(Extracted data entries)

* * *

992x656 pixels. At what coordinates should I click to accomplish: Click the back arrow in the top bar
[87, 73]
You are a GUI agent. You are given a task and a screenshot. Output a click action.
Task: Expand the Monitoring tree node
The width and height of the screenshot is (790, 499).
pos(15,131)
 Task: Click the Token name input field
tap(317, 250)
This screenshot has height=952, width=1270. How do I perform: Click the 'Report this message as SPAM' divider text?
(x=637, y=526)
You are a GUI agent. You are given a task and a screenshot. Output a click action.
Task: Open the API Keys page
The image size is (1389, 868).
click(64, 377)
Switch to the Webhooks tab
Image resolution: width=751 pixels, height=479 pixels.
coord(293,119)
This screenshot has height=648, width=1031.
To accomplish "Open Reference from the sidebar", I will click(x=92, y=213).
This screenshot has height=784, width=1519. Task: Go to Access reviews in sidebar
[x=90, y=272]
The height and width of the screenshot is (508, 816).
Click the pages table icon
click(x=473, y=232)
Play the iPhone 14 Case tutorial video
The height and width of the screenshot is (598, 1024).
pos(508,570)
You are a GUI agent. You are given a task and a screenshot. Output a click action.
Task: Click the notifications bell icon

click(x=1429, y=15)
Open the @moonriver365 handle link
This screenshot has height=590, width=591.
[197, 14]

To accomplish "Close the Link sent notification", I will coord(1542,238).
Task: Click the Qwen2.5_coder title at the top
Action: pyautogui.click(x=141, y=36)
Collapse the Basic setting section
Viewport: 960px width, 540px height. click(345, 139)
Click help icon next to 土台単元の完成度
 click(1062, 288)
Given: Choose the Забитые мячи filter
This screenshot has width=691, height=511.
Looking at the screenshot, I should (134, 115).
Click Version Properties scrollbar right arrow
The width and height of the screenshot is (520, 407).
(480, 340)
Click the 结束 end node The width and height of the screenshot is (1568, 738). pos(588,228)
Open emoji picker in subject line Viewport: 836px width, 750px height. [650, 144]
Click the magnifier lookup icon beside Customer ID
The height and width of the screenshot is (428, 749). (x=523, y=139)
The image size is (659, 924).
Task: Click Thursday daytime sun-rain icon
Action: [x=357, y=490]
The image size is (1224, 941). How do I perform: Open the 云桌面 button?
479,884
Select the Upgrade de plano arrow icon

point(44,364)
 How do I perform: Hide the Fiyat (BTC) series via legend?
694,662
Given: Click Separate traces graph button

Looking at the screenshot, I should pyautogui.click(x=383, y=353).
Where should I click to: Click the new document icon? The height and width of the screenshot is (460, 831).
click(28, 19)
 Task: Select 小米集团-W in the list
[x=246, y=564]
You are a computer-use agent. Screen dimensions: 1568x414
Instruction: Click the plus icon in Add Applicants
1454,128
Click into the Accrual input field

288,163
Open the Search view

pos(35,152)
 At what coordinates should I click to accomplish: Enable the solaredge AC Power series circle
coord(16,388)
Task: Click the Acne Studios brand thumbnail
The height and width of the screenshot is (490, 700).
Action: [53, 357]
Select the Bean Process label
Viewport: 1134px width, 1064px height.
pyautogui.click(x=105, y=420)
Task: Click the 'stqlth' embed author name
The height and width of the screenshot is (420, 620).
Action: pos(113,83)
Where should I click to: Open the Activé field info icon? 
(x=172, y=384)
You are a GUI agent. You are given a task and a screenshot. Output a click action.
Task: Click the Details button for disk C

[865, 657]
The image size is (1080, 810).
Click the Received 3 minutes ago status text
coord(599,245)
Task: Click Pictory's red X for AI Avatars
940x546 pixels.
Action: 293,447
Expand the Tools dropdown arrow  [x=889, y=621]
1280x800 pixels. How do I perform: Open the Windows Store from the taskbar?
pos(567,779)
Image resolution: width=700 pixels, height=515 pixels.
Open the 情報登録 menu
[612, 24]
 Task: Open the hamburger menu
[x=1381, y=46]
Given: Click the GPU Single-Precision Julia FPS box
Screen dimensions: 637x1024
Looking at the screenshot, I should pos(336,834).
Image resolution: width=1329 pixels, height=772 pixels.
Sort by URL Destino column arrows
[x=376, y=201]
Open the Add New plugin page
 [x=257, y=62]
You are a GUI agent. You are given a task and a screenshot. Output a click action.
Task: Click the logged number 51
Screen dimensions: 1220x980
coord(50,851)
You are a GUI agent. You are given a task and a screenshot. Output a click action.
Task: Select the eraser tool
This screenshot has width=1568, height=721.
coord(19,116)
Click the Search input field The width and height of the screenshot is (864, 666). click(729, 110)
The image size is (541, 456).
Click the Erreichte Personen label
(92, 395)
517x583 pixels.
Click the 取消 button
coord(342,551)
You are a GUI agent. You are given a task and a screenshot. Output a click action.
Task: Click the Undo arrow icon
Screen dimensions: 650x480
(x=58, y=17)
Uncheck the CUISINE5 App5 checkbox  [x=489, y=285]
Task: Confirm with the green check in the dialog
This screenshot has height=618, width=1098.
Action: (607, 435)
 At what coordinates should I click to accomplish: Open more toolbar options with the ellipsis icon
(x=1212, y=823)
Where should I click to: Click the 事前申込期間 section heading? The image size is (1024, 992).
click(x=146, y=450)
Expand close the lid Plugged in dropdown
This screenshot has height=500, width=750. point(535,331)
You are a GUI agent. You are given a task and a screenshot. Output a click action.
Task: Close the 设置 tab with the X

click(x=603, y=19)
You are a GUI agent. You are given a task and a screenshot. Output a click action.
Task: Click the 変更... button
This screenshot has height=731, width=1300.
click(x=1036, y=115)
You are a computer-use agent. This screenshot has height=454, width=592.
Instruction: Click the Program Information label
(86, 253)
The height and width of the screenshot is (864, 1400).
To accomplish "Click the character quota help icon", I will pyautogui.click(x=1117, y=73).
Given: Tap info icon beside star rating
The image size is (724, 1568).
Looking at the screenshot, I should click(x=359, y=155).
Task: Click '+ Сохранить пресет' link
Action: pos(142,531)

* * *

Your goal » Repeat all of the data exactly.

Expected answer »
992x656 pixels. At what coordinates should I click to accomplish: Click the back arrow in the top bar
[87, 73]
You are a GUI agent. You are given a task and a screenshot. Output a click action.
Task: Expand the Monitoring tree node
The width and height of the screenshot is (790, 499).
pos(15,131)
 Task: Click the Token name input field
tap(317, 250)
This screenshot has height=952, width=1270. How do I perform: Click the 'Report this message as SPAM' divider text?
(x=637, y=526)
You are a GUI agent. You are given a task and a screenshot. Output a click action.
Task: Open the API Keys page
The image size is (1389, 868).
click(64, 377)
Switch to the Webhooks tab
Image resolution: width=751 pixels, height=479 pixels.
coord(293,119)
This screenshot has height=648, width=1031.
To accomplish "Open Reference from the sidebar", I will click(x=92, y=213).
This screenshot has height=784, width=1519. Task: Go to Access reviews in sidebar
[x=90, y=272]
The height and width of the screenshot is (508, 816).
Click the pages table icon
click(x=473, y=232)
Play the iPhone 14 Case tutorial video
The height and width of the screenshot is (598, 1024).
pos(508,570)
You are a GUI agent. You are given a task and a screenshot. Output a click action.
Task: Click the notifications bell icon

click(x=1429, y=15)
Open the @moonriver365 handle link
This screenshot has height=590, width=591.
[197, 14]

To accomplish "Close the Link sent notification", I will coord(1542,238).
Task: Click the Qwen2.5_coder title at the top
Action: pyautogui.click(x=141, y=36)
Collapse the Basic setting section
Viewport: 960px width, 540px height. click(345, 139)
Click help icon next to 土台単元の完成度
 click(1062, 288)
Given: Choose the Забитые мячи filter
This screenshot has width=691, height=511.
Looking at the screenshot, I should (134, 115).
Click Version Properties scrollbar right arrow
The width and height of the screenshot is (520, 407).
(480, 340)
Click the 结束 end node The width and height of the screenshot is (1568, 738). pos(588,228)
Open emoji picker in subject line Viewport: 836px width, 750px height. [650, 144]
Click the magnifier lookup icon beside Customer ID
The height and width of the screenshot is (428, 749). (x=523, y=139)
The image size is (659, 924).
Task: Click Thursday daytime sun-rain icon
Action: [x=357, y=490]
The image size is (1224, 941). How do I perform: Open the 云桌面 button?
479,884
Select the Upgrade de plano arrow icon

point(44,364)
 How do I perform: Hide the Fiyat (BTC) series via legend?
694,662
Given: Click Separate traces graph button

Looking at the screenshot, I should pyautogui.click(x=383, y=353).
Where should I click to: Click the new document icon? The height and width of the screenshot is (460, 831).
click(28, 19)
 Task: Select 小米集团-W in the list
[x=246, y=564]
You are a computer-use agent. Screen dimensions: 1568x414
Instruction: Click the plus icon in Add Applicants
1454,128
Click into the Accrual input field

288,163
Open the Search view

pos(35,152)
 At what coordinates should I click to accomplish: Enable the solaredge AC Power series circle
coord(16,388)
Task: Click the Acne Studios brand thumbnail
The height and width of the screenshot is (490, 700).
Action: [53, 357]
Select the Bean Process label
Viewport: 1134px width, 1064px height.
pyautogui.click(x=105, y=420)
Task: Click the 'stqlth' embed author name
The height and width of the screenshot is (420, 620).
Action: pos(113,83)
Where should I click to: Open the Activé field info icon? 
(x=172, y=384)
You are a GUI agent. You are given a task and a screenshot. Output a click action.
Task: Click the Details button for disk C

[865, 657]
The image size is (1080, 810).
Click the Received 3 minutes ago status text
coord(599,245)
Task: Click Pictory's red X for AI Avatars
940x546 pixels.
Action: 293,447
Expand the Tools dropdown arrow  [x=889, y=621]
1280x800 pixels. How do I perform: Open the Windows Store from the taskbar?
pos(567,779)
Image resolution: width=700 pixels, height=515 pixels.
Open the 情報登録 menu
[612, 24]
 Task: Open the hamburger menu
[x=1381, y=46]
Given: Click the GPU Single-Precision Julia FPS box
Screen dimensions: 637x1024
Looking at the screenshot, I should pos(336,834).
Image resolution: width=1329 pixels, height=772 pixels.
Sort by URL Destino column arrows
[x=376, y=201]
Open the Add New plugin page
 [x=257, y=62]
You are a GUI agent. You are given a task and a screenshot. Output a click action.
Task: Click the logged number 51
Screen dimensions: 1220x980
coord(50,851)
You are a GUI agent. You are given a task and a screenshot. Output a click action.
Task: Select the eraser tool
This screenshot has width=1568, height=721.
coord(19,116)
Click the Search input field The width and height of the screenshot is (864, 666). click(729, 110)
The image size is (541, 456).
Click the Erreichte Personen label
(92, 395)
517x583 pixels.
Click the 取消 button
coord(342,551)
You are a GUI agent. You are given a task and a screenshot. Output a click action.
Task: Click the Undo arrow icon
Screen dimensions: 650x480
(x=58, y=17)
Uncheck the CUISINE5 App5 checkbox  [x=489, y=285]
Task: Confirm with the green check in the dialog
This screenshot has height=618, width=1098.
Action: (607, 435)
 At what coordinates should I click to accomplish: Open more toolbar options with the ellipsis icon
(x=1212, y=823)
Where should I click to: Click the 事前申込期間 section heading? The image size is (1024, 992).
click(x=146, y=450)
Expand close the lid Plugged in dropdown
This screenshot has height=500, width=750. point(535,331)
You are a GUI agent. You are given a task and a screenshot. Output a click action.
Task: Close the 设置 tab with the X

click(x=603, y=19)
You are a GUI agent. You are given a task and a screenshot. Output a click action.
Task: Click the 変更... button
This screenshot has height=731, width=1300.
click(x=1036, y=115)
You are a computer-use agent. This screenshot has height=454, width=592.
Instruction: Click the Program Information label
(86, 253)
The height and width of the screenshot is (864, 1400).
To accomplish "Click the character quota help icon", I will pyautogui.click(x=1117, y=73).
Given: Tap info icon beside star rating
The image size is (724, 1568).
Looking at the screenshot, I should click(x=359, y=155).
Task: Click '+ Сохранить пресет' link
Action: pos(142,531)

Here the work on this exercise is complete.